**Tareas por realizar:**
1 – Transcriba del pasaje sobre el arribismo el fragmento que se abre con las palabras "El arriviste francés" y se cierra con "en casa poseemos.".
2 – Retome el pasaje sobre el arribismo y prosiga su redacción a partir de la última oración que se ofrece.

**Pasaje presentado:**
Arribismo y arribistas

 Así, señores míos, así: con la “b” más rotundamente labial; porque así, en español, tenemos derecho a decirlo y el deber de escribirlo.
 El arriviste francés (persona que quiere medrar, “llegar” a toda costa; ambicioso sin escrúpulos) sale ahora a relucir con mucha frecuencia en la crítica social, y los que la ejercen en nuestros periódicos y nuestras conversaciones se han apoderado del terminillo ultrapirenaico, para aplicárselo a aquel tipejo osado y desaprensivo –tan abundante en España como en la nación más concupiscente- sin fijarse en que no hay para qué tomar de prestado lo que en casa poseemos.
  ¿Para qué escribir “arrivismo” y “arrivista” con la v del vocablo francés, y entre comillas, a fin de dar a entender que se trata de cosa exótica y sin ciudadanía entre nosotros? ¿A qué poner a la francesa lo que podemos y debemos emplear a la española?
 ¿No tenemos el verbo arribar, entre cuyas acepciones la Academia señala la de “llegar al fin que se desea”? ¿No tenemos además, con notoria ventaja sobre el léxico francés, un adverbio tan castizo  y tan expresivo como el de ARRIBA?...

**Información mostrada:**
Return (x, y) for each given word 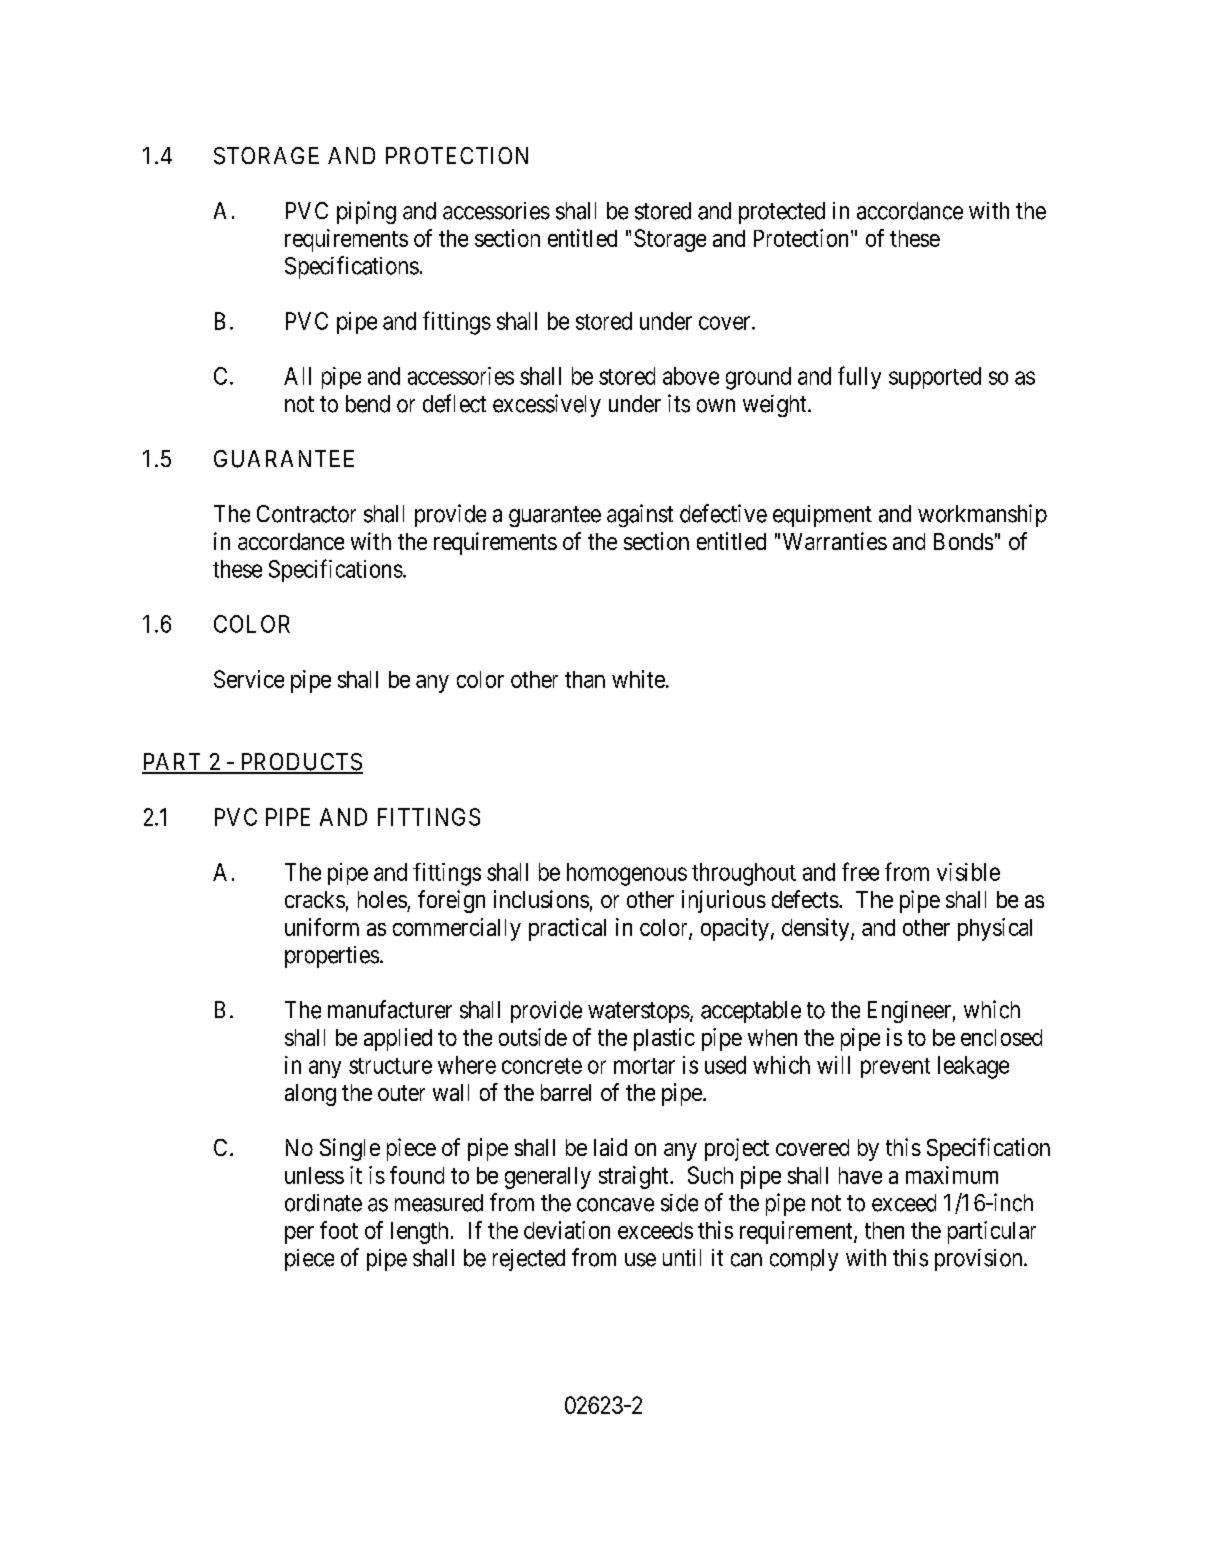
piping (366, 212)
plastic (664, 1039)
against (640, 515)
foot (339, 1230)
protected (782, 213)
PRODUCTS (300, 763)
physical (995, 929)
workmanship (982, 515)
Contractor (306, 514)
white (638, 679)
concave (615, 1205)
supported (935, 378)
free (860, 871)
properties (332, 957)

* * *

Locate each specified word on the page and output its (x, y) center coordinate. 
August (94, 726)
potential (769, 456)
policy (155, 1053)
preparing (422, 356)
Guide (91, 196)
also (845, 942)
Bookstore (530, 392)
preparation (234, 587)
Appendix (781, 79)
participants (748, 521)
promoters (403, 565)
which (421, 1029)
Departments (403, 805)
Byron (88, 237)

**Resultados del ejercicio:**
1 –
El arriviste francés (persona que quiere medrar, “llegar” a toda costa; ambicioso sin escrúpulos) sale ahora a relucir con mucha frecuencia en la crítica social, y los que la ejercen en nuestros periódicos y nuestras conversaciones se han apoderado del terminillo ultrapirenaico, para aplicárselo a aquel tipejo osado y desaprensivo –tan abundante en España como en la nación más concupiscente- sin fijarse en que no hay para qué tomar de prestado lo que en casa poseemos.

2 –
 ¡Arriba, arriba y arriba, de cualquier modo que sea! Tal es precisamente la fórmula del medro a ultranza, y tal el lema de los apaches bien vestidos, de los hampones con más talento que sentido moral.
 Con un canto en los pechos podríamos darnos por que todos los neologismos que se nos cuelan en el habla fuesen de tan clara estirpe y de tan patente legitimidad como este arribismo y estos arribistas, que para nada necesitan ir entre comillas ni ortografiarse a la francesa.
 Y conste que no hablo solamente por cuenta propia. Iguales observaciones hizo ya, no ha mucho, en La España Moderna mi catedrático en el Instituto del Cardenal Cisneros don Fernando Araujo. Deploro no tener a mano el texto, para refrendar mis elementales observaciones con razonamientos más fundamentados.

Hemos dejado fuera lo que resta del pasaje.